Kata kunci: Delima, Punica granatum, Al-Qur’an, antioksidan, makanan Qurani, tibb nabawi, kesehatan Islam.

Pendahuluan

Buah delima (Punica granatum L.) disebut secara langsung dalam Al-Qur’an sebagai simbol kenikmatan surga dan keberkahan ciptaan Allah ﷻ.

“Di dalam kedua surga itu ada buah-buahan, kurma, dan delima.”
(QS. Ar-Rahman: 68)

Ayat ini menegaskan bahwa setiap makanan yang disebut dalam Al-Qur’an mengandung nilai spiritual dan manfaat kesehatan yang mendalam. Dalam Islam, delima dipandang sebagai buah penuh hikmah — menyehatkan tubuh, menyucikan hati, dan mengingatkan manusia akan kesempurnaan ciptaan Allah. Kini, sains modern telah mengonfirmasi keistimewaan ini melalui penelitian yang menunjukkan bahwa delima mengandung senyawa bioaktif berkhasiat tinggi, termasuk polifenol, punicalagin, dan ellagic acid, yang memiliki efek antioksidan kuat dan menyehatkan berbagai sistem tubuh.

Kandungan Gizi dan Zat Aktif Delima

Secara ilmiah, delima merupakan sumber alami antioksidan, vitamin, dan mineral penting. Kandungan vitamin C-nya setara dengan jeruk, sementara senyawa punicalagin yang hanya ditemukan pada delima memiliki kemampuan antioksidan tiga kali lebih tinggi daripada teh hijau. Delima juga mengandung anthocyanin dan flavonoid yang membantu memperlambat penuaan sel, menjaga elastisitas kulit, serta memperkuat sistem imun. Selain itu, kadar kalium dan zat besi di dalamnya mendukung fungsi jantung dan pembentukan darah.

Sifat bioaktif delima menjadikannya makanan fungsional Qurani (Qur’anic functional food) — bukan hanya memberikan energi, tetapi juga melindungi tubuh dari berbagai penyakit kronis.

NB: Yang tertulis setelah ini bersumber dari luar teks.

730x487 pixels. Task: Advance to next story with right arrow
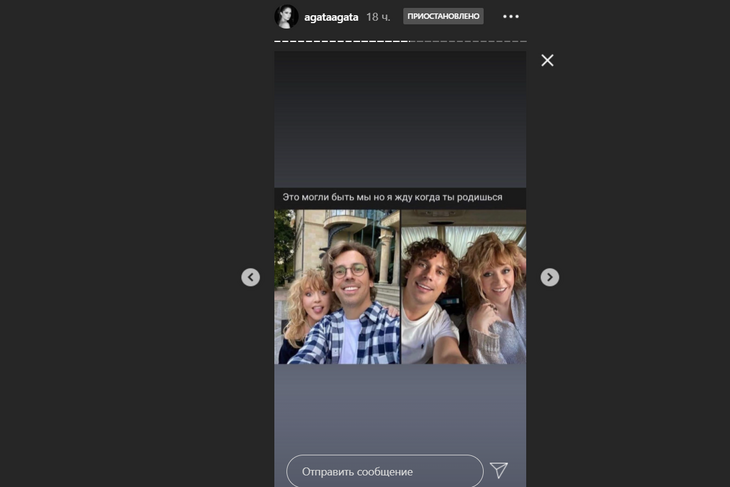point(550,277)
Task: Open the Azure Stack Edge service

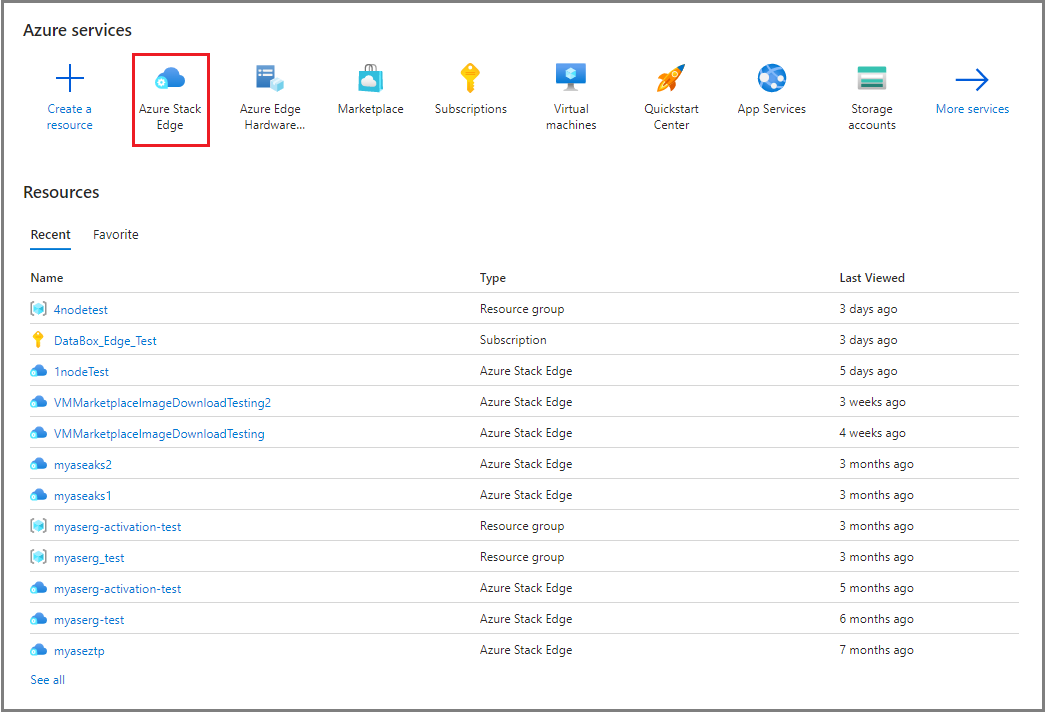Action: tap(170, 97)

Tabel 1. Kandungan Gizi dan Manfaat Medis Buah Delima

Komponen Gizi / Senyawa Aktif Kandungan per 100 g Manfaat Medis Ilmiah Referensi Ilmiah
Energi 83 kkal Menyediakan energi rendah lemak, cocok untuk diet sehat FAO Nutrient Database, 2022
Vitamin C 10 mg Meningkatkan imunitas, mempercepat penyembuhan luka Davidson et al., J Nutr Biochem, 2020
Kalium (K) 240 mg Menurunkan tekanan darah, menjaga irama jantung Aviram et al., Clin Nutr, 2021
Polifenol (Punicalagin, Ellagic Acid) 300–400 mg Antioksidan kuat, mencegah oksidasi LDL, menurunkan risiko jantung koroner Gil et al., Food Chem, 2020
Anthocyanin & Flavonoid 25–30 mg Melindungi sel saraf dan retina, meningkatkan daya ingat Borgi et al., Nutr Neurosci, 2021
Serat pangan 4 g Melancarkan pencernaan, menurunkan kolesterol, memperbaiki mikrobiota usus Chen et al., Nutrients, 2022
Zat Besi (Fe) 0.3 mg Mencegah anemia, meningkatkan transport oksigen pada sel Al-Turki et al., Saudi Med J, 2020

Analisis Medis dan Implikasi bagi Kesehatan

Sejumlah penelitian membuktikan bahwa konsumsi jus delima rutin selama 4–8 minggu dapat menurunkan kadar kolesterol LDL hingga 20% dan meningkatkan kadar antioksidan darah secara signifikan (Aviram et al., 2021). Selain manfaat kardiovaskular, delima juga berperan sebagai antiinflamasi alami, bermanfaat untuk penderita artritis, serta memperbaiki kesehatan kulit karena meningkatkan kolagen dan melindungi sel dari radikal bebas.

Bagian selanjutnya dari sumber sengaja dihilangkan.